Yup i use the 2kg one.


----------



## Hackerman (Mar 1, 2015)

Even if that bulb exploded, I doubt it would break the tempered hood glass in my air cooled hood.


----------



## Kraven (Mar 1, 2015)

Ahh never considered that, I just run a reflector hood (not air cooled) so there is just a naked bulb....maybe time to think about an air cooled hood? Might be safer?


----------



## zem (Mar 1, 2015)

It's cool that you cleared that out Hackerman. Kravenhead got me thinking that i had a time bomb inside my closed hood lol mine has no air cooling but is in closed fixture with tempered glass cover.


----------



## Dr. Green Fang (Mar 1, 2015)

Phew! Thanks Hackerman! I was thinking about that too!!! hahaha 

I have very good air cooled hoods, and last I knew they were supposed to be rather "resistant" to fire.


----------



## NorCalHal (Mar 3, 2015)

I have had a few bulbs explode in my time, mostly MH, a couple of HPS.
The problem I saw with the bulbs exploding in a sealed air cooled hood was the hot glass was blown into the ductwork and melted thru, hitting the Grow table and scorching it a bit. It defiantly won't bust the tempered glass, but it can still burn thru the ducting.
Just an additional watchout.


----------



## Dr. Green Fang (Mar 3, 2015)

Ahhhh!!! Back to scared!


----------



## zem (Mar 4, 2015)

Dr.
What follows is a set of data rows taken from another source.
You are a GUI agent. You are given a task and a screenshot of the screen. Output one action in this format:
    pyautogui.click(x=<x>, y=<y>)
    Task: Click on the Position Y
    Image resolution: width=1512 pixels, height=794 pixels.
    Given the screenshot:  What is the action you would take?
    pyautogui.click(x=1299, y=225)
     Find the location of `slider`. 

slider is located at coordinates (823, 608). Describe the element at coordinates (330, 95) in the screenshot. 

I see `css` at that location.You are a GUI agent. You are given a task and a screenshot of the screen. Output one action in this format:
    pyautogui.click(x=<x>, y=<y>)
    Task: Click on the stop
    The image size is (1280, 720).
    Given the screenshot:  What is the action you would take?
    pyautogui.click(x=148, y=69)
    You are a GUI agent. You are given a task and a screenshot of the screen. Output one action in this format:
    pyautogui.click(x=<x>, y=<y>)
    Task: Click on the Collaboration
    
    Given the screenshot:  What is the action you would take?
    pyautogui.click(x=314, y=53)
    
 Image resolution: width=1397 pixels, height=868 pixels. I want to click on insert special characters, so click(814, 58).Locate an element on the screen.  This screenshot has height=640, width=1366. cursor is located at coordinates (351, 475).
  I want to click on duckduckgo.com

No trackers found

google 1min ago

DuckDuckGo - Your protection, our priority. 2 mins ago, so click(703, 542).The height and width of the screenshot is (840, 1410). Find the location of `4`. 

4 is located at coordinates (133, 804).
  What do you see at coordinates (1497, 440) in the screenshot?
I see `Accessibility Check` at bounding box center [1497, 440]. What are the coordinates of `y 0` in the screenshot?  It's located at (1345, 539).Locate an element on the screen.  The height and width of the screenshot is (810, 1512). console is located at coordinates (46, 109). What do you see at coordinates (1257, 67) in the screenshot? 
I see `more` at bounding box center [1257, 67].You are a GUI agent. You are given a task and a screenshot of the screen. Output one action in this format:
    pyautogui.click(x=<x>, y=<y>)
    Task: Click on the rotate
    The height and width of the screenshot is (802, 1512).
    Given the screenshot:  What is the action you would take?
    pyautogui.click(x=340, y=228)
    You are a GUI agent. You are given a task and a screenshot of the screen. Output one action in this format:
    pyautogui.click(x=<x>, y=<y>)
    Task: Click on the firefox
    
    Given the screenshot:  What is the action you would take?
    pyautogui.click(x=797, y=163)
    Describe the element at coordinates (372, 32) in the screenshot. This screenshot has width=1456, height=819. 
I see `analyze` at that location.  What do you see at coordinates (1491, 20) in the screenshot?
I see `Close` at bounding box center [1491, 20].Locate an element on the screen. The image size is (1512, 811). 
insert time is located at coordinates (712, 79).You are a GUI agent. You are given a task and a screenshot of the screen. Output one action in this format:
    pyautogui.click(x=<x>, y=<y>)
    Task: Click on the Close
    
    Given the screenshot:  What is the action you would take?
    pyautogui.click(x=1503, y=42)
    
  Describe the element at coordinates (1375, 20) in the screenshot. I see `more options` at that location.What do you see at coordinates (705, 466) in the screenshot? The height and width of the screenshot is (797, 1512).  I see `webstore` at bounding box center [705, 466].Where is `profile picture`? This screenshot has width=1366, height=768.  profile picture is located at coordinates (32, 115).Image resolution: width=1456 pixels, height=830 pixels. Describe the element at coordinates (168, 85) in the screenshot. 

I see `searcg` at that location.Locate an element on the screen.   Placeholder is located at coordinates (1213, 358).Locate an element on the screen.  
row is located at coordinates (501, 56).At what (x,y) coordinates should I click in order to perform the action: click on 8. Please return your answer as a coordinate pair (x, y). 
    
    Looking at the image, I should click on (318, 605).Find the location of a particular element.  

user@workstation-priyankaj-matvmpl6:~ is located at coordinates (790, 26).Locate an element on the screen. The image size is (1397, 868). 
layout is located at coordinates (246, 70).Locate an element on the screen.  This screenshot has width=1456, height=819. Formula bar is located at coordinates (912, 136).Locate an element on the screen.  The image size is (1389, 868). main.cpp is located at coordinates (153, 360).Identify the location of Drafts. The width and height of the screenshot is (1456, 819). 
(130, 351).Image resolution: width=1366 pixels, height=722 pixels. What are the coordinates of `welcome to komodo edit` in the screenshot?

Green Fang said:


> Ahhhh!!! Back to scared!



 gladly i have no aircooled hood so theres no ducting and its fully enclosed. if i was to add air cooled duct i would definitely make the attachment with the bulb solid in a way to prevent any penetrating hot glass.


----------



## Kraven (Mar 4, 2015)

NorCalHal said:


> I have had a few bulbs explode in my time, mostly MH, a couple of HPS.
> The problem I saw with the bulbs exploding in a sealed air cooled hood was the hot glass was blown into the ductwork and melted thru, hitting the Grow table and scorching it a bit. It defiantly won't bust the tempered glass, but it can still burn thru the ducting.
> Just an additional watchout.



Thanks NorCal....just thought I was one of the few that has had that problem in the past. It was enough for me to invest in fire protection, and now I have zero worries.


----------